I have always loved Christmas. As a child, it involved trimming the tree and decorating the house, inside and out after December 9*, visits from my grandparents who lived down the ocean, baking cookies with Mom-Mom and buying Christmas dresses with Pop. We'd go to midnight mass and come home to read 'Twas the Night Before Christmas, open one present - new pajamas and hang our stockings. We'd sleep upstairs in the attic, all three sisters huddled together on one bed, chatting until we'd finally fall asleep.
We'd call down to my parents on Christmas morning and my father always called back, "Not sure why you'd want to come down here. Doesn't look like Santa left anything." This was the stall technique my parents used to be able to turn on the Christmas lights and pour themselves a cup of coffee.
We tromp down the stairs excitedly only to be stopped by my Mom for a picture. We'd take down our stockings and empty them on the floor to find pencils and crayons, manicure kits, nuts, chocolates and an orange. The same stocking hung each year even after we were married and had children of our own.

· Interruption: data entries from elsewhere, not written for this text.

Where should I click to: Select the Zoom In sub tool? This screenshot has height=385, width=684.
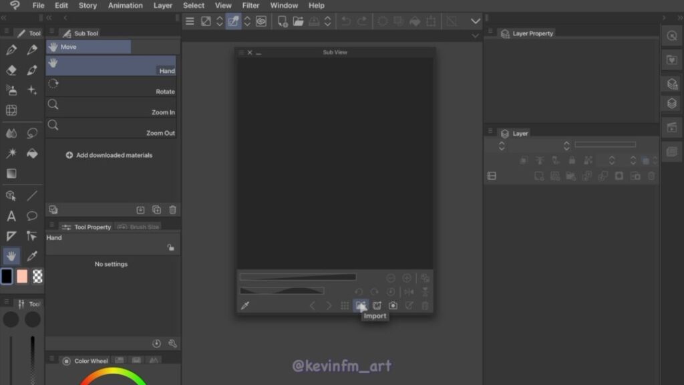click(111, 107)
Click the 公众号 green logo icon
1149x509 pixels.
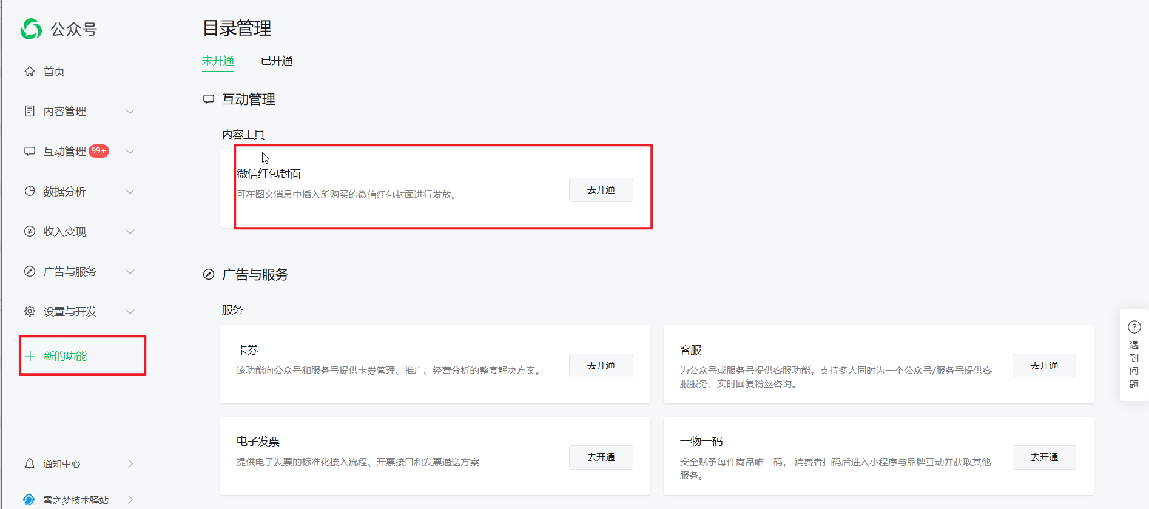(31, 29)
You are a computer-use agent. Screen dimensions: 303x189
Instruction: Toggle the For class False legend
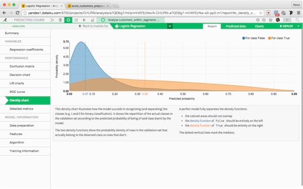point(254,38)
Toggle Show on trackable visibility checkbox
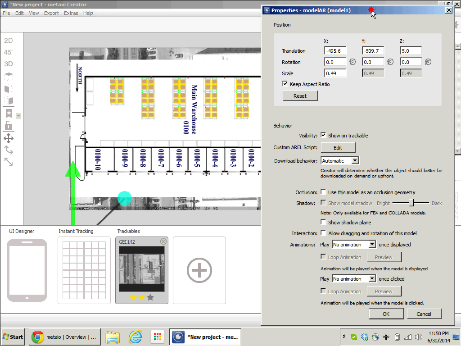 [323, 135]
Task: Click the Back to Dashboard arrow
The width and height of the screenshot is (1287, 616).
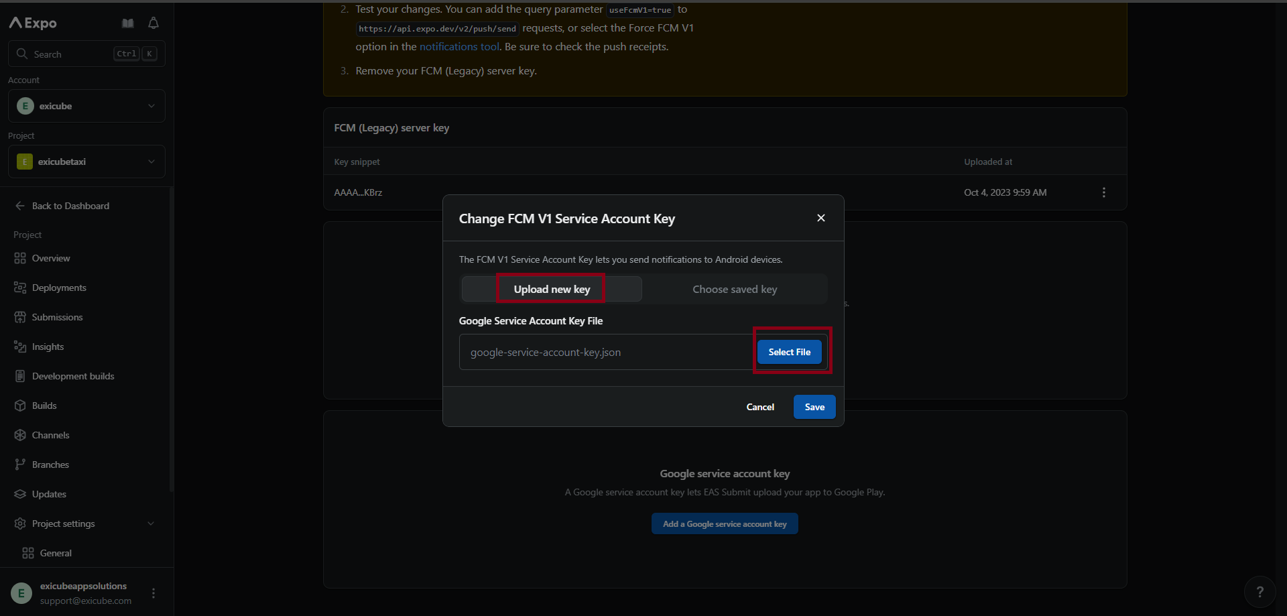Action: pos(20,206)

Then my father would go down to the basement and exclaim loudly, "I don't know. Santa must have skipped our house. You can come and check." and again we would bound down the stairs, stop for a picture and scurry to the tree. Gifts would be tagged and signed by Santa or Mom and Dad or maybe even Father Time (he had given us watches one year). And then there would always be a surprise gift for one of us - a skateboard for my younger sister that Dad rode out from the workshop or a stereo for me that had been playing Christmas music while we opened gifts that I only realized was there when my Dad asked me to turn the music up a bit.
Then we would play with our gifts while in our pajamas and my Mom would make breakfast for us. We would bake a cake for Jesus' birthday and sing "Happy Birthday" with our faces pointed toward the sky.
We would eventually get dressed and ready for company while Christmas dinner cooked. Aunts and uncles, cousins and grandparents would visit throughout the day and we would stay at home. We never went anywhere on Christmas Day. My parents decided once they had children to stay home and invite others to come and visit and so they did.
I have such fond memories of Christmas.
And it didn't end Christmas Day. We'd go to my great aunt and uncle's house the Saturday after Christmas for a party and there was always food and family and presents. And then someone, normally us, would host a New Year's Eve party and we'd have sparkling cider and stay up past midnight.
Such cherished memories.
When Rick and I got married we joined two families and two sets of traditions. Of course, at first all of my traditions made sense and some of his seemed out of place. We talked about which ones were most important to us and decided to start them with our new family.
The tree is topped with a star and presents are wrapped and placed under the tree, with Santa leaving his requested present, unwrapped by the fireplace on Christmas Eve. We go to our church's candlelight service ** and open a gift - pajamas - before we read 'Twas the Night Before Christmas.
On Christmas morning, we read Luke 2 before emptying the stockings and opening presents. We bake a cake for Jesus and stay in our pajamas at home all day*** We drink hot chocolate with whipped cream and just enjoyed the fact that the world seems to slow down on the day God sent His Son as a baby in a manger.
We also hang an Adorenament on a special tree for the twelve days before Christmas. Each ornament highlights one of the names of Jesus and reminds us to keep our focus on Him. We also started to do an Advent Countdown last year. Each day an activity was revealed and shared, again keeping the focus on family and others during the season. And we have an Elf on the Shelf that does daily antics, keeping an eye on the kiddos and reporting back to Santa.
But, this year I have had a hard time with school and some other things that have affected our family keeping up with the countdown and the Adorenaments and I hate it. I hate that some of the traditions we hold dear are getting pushed aside because of the natural busyness of the season and my own lackadaisical attitude right now.
I am hoping to rectify the situation this weekend by baking some cookies with the kiddos, planning our annual Christmas Brunch menu and watching a few Christmas movies. And we will hang the Adorenaments and pick a few activities from the countdown.
I think I have tried to pack the weeks before Christmas with this that will distract us from some of the daily heartaches and mundane things, but in doing so I fall short in doing what is important. I get overwhelmed by others' pictures and statuses that I just give up on what we are comfortable doing, worrying that our traditions aren't sparkly or exciting enough.
What I want to do is focus on Jesus and His Coming, giving to others - our time and our talents and slowly down a lot as to not miss what is most important at this time of year.
*My sister's birthday is December 9 and my parents never wanted her to feel like her birthday was not important, so we would not decorate until after her birthday. Santa actually set up the basement tree on Christmas Eve
**Since moving back to MD we host an annual Christmas Eve Brunch each year. It has been a tradition of my parents' that we are continuing. It is a great time for me to see my grandkiddos and my aunt and cousins I do not get to see much throughout the year.
***When we lived in TX we would go to my sister in law's for Christmas Eve dinner and then to their church's candlelight service. Then on Christmas Day after we opened gifts at home we'd head to my inlaws' house for a brunch buffet and gift giving. We also hosted a Christmas Open House one year.